Ülkemiz borsasında yani Bist’te 22 mart 2021 haftasında yaşanan sert düşüş zamanında bir çok küçük yatırımcı elindeki hisse senetlerini korku panik ile sattı fakat sonraki 5 hafta piyasa kendine yön aradı. Bu sürede de eminim birçok şirket temel veriler olarak olgunlaştı ve değer yatırımı yapan, şirketlerin finansallarını ve beklentilerini okuyabilen kişiler bu 5 hafta boyunca hisse senedi topladı. Teknik olarak 6. Hafta sonunda yani 3 mayıs 2021 haftasının sonunda tamam düşüş bitti ve fiyat hareketleri yukarıya doğru gidiyor sinyalini oluşturdu. Bu 6-7 haftalık süreçte temel analiz yapan bir yatırımcı hisse senedini elinden çıkarma ihtiyacı duymadı. Çünkü araştırdığı şirketin ortağı olmayı kabul ediyorsa uzun vade diye sınıflandıracağım bir yatırım içerisindedir. 1-3 yıl kadar. Bu süre zarfındaki %10-15 lik aşağı-yukarı fiyat hareketleri ile demoralize ya da moralize olmasına gerek yoktur. Ama teknik analiz ile alım satım yapan bir analist ya da oyuncu daha küçük fiyat hareketleri ile kar elde etme peşindedir. Bu 6-7 haftalık süreçte belkide 10-50 tane işlem açmış kapatmıştır. (Haftada 3 işlemin bile çok olduğu değerlendirilebilir.)
Belki bu periyotta temel analiz yapıp uzun vade yatırım yapan birisine göre kar oranı yüksek gözükebilir ama sonrasında ortaya çıkan yukarı rallide de temel analiz ile hisse senedini elinde bulunduran birisine göre kar oranı geride kalabilir. Temel analizcinin yaptığı işlemlerin kar oranları daha büyük oluyor. Teknikçi birisine göre daha uzun vade de işlem yapıyorlar. Çünkü teknik analiz yönteminde kesin kurallar vardır. Eğer doğru yapıyorsanız stop (zarar durdur seviyesi. Yani fiyat bir noktaya kadar düştüğünde zarar ne olursa olsun pozisyonu kapat demek) yeriniz olmalı ve piyasa çoğu zaman bizi stop eder. Temel analiz yapan birisi bunu düşünmez. Çünkü şirketin değeri bellidir. O değere bir gün gelecektir. Stop olmak yerine şirket ucuz geldiği için daha da fazla hisse senedi almak için uğraşır.

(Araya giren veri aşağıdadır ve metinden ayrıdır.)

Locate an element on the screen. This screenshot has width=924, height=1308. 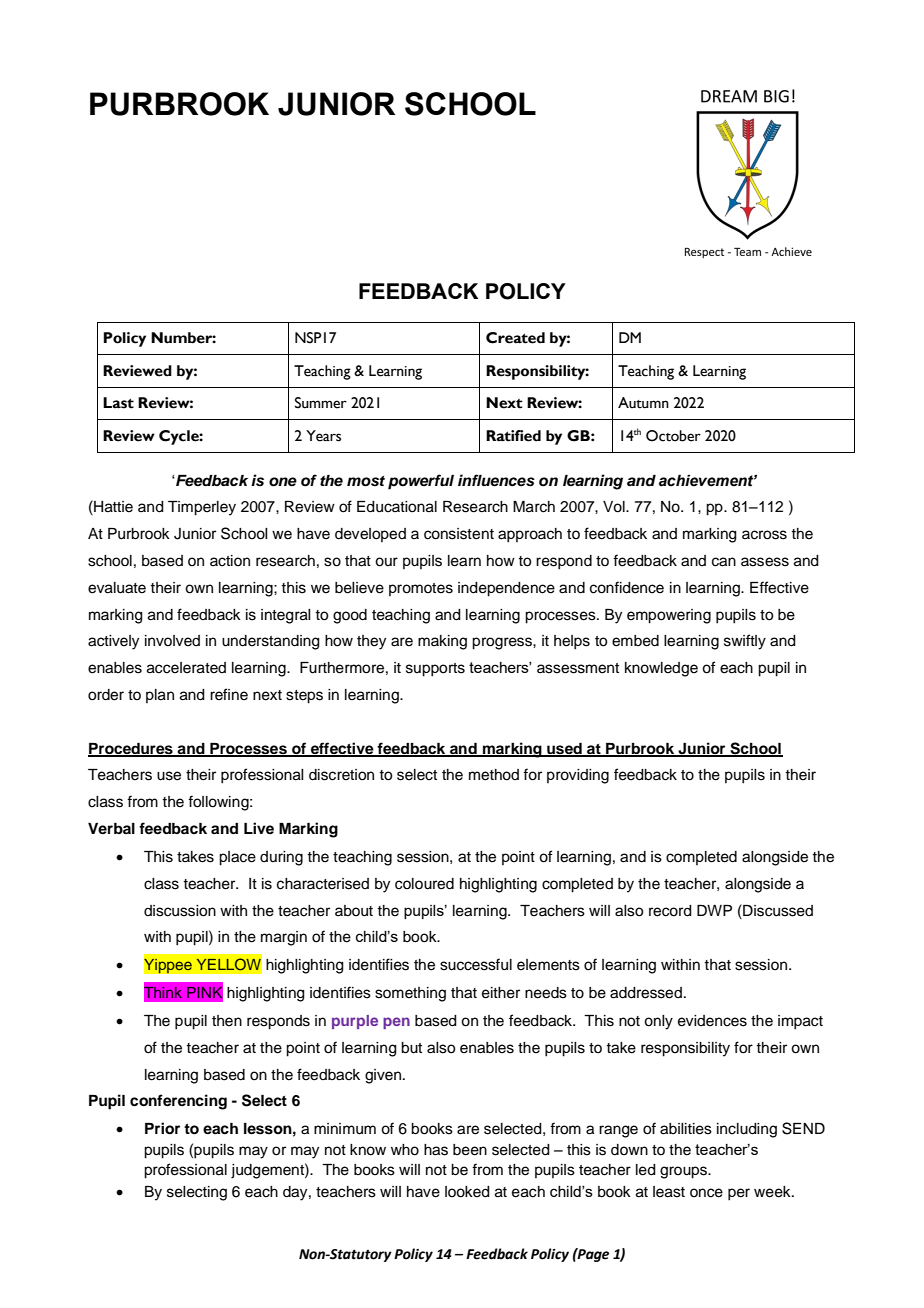
Created is located at coordinates (515, 338).
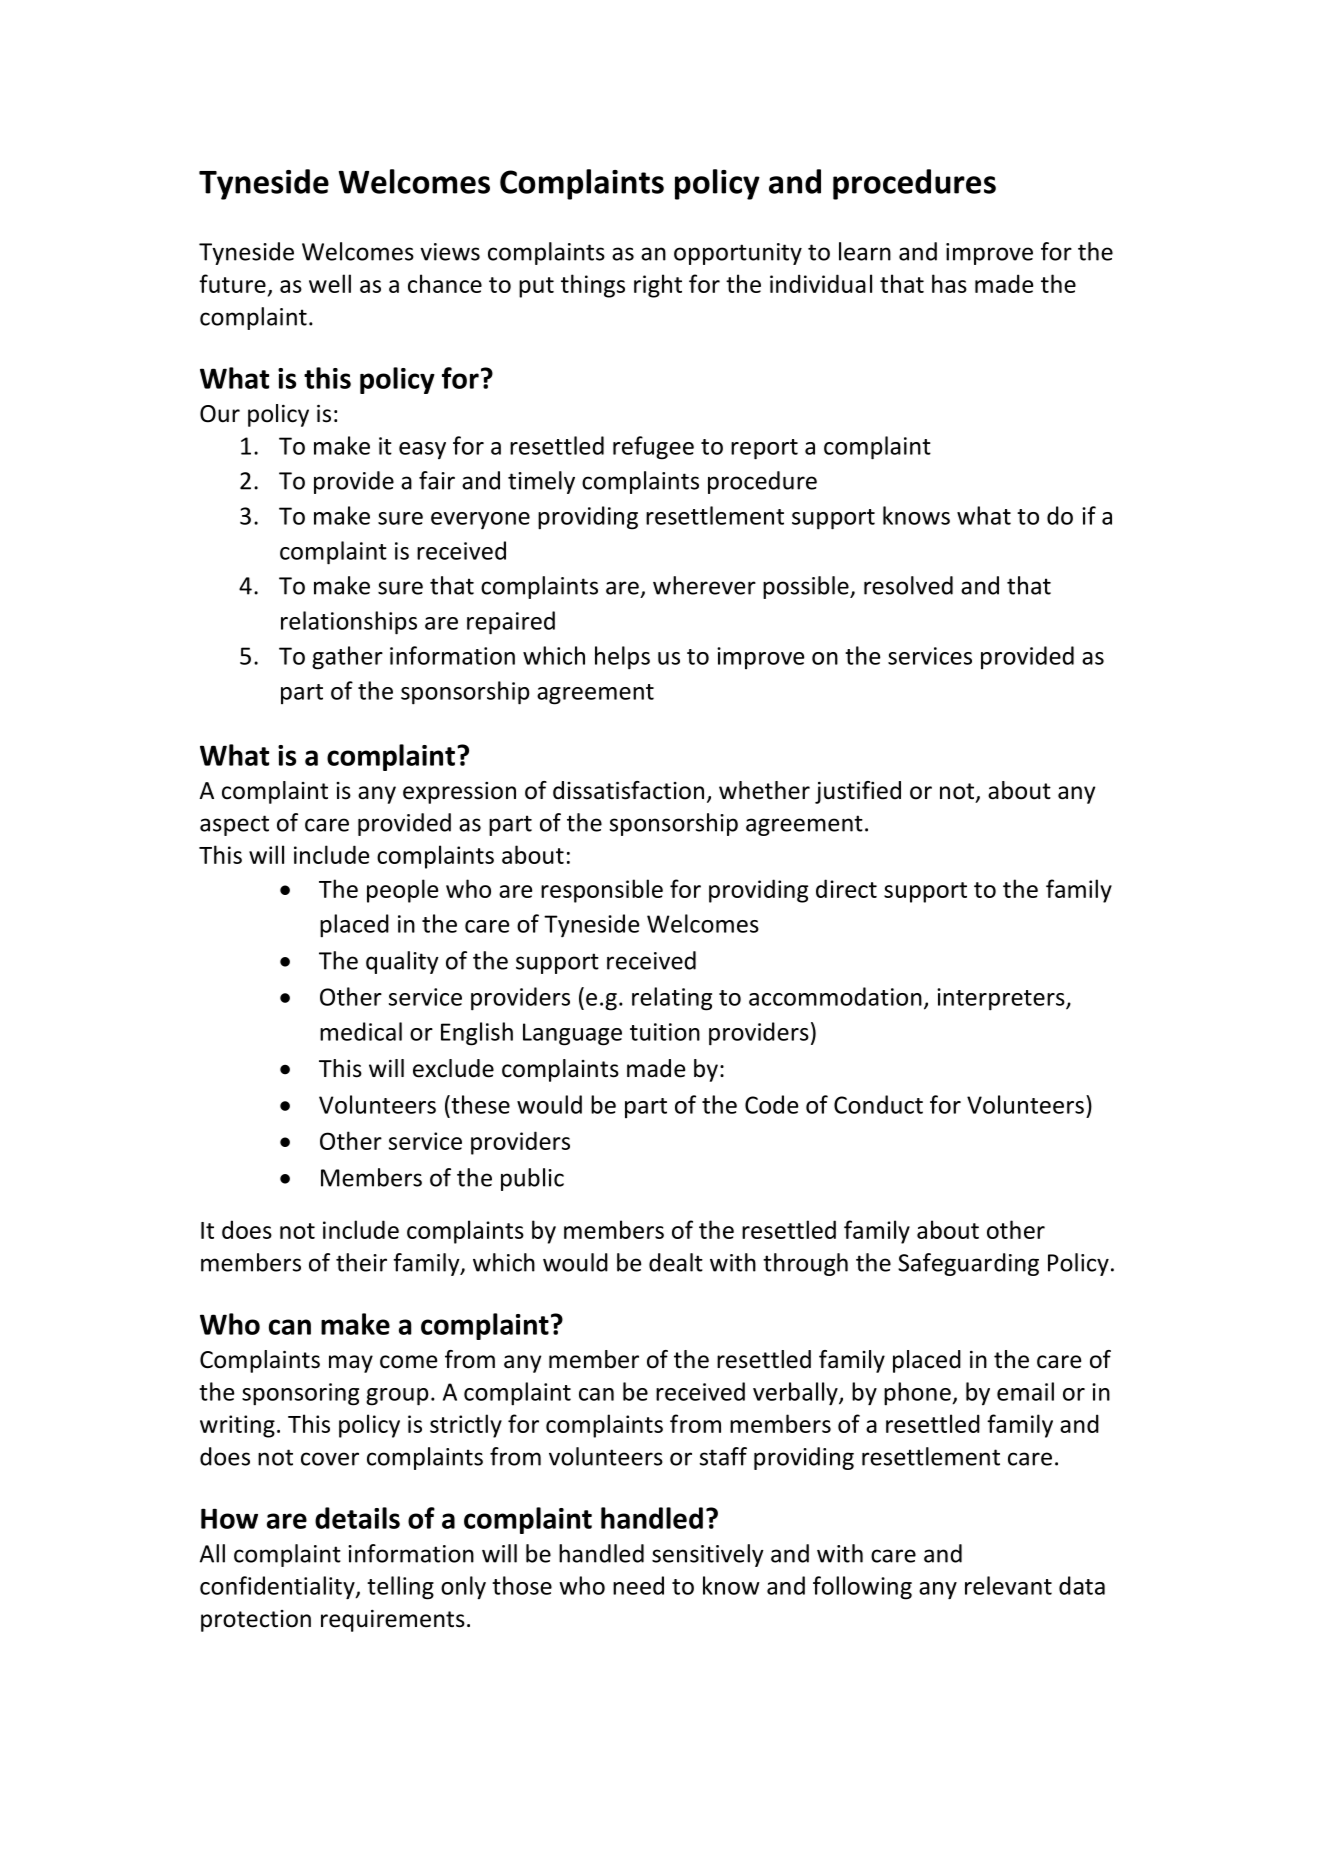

‘’Uzun vade teknik analiz yapılamaz mı?’’ dediğinizi duyar gibiyim. Tabiki de yapılır ve çok da başarılı sonuçlar verir. Ama şöyle bir dezavantaj vardır. Teknik analiz hız içerir heyecanlıdır ve insanı sürekli işlem açmaya teşvik eder. Neden mi? Çünkü 5 dk da 1 hisse senedi ya da emtia inceliyorsunuz. Sonra bütün vakit size kalıyor. Ama temel analiz öyle değil ki. Bir şirketi araştırmaya başladığınızda kaç gün harcarsınız? İşte iki analiz yönteminin en büyük farkı budur. Bu fark yatırımcıyı kumarbazdan ayırır. Tabi bu teknik analiz yapan bir kişi kumarbazdır sonucunu çıkmasın. Sadece yanlış yapıldığında insanı zora sokar.
Başta da dediğim gibi ben teknikçiyim ve teknik analizi severek yapıyorum. Bu yüzden iki analiz yöntemini de kötülemek yerine ikisinin birlikte kullanılması taraftarıyım. Şirketlerin beklentilerine, temel verilerine ilave olarak bir de grafiklerde ki teknik göstergeler ile işleme giriş çıkış yerlerini belirleyerek trade etmek borsadaki işlemlerimde % olarak büyük başarı sağlıyor. Bu yüzden ekstra bir uğraşa ihtiyaç duymadan bize hem temel hem de teknik bilgiler sunan değerli finanscıbaba ekibine teşekkür eder herkese bol kazançlar dilerim.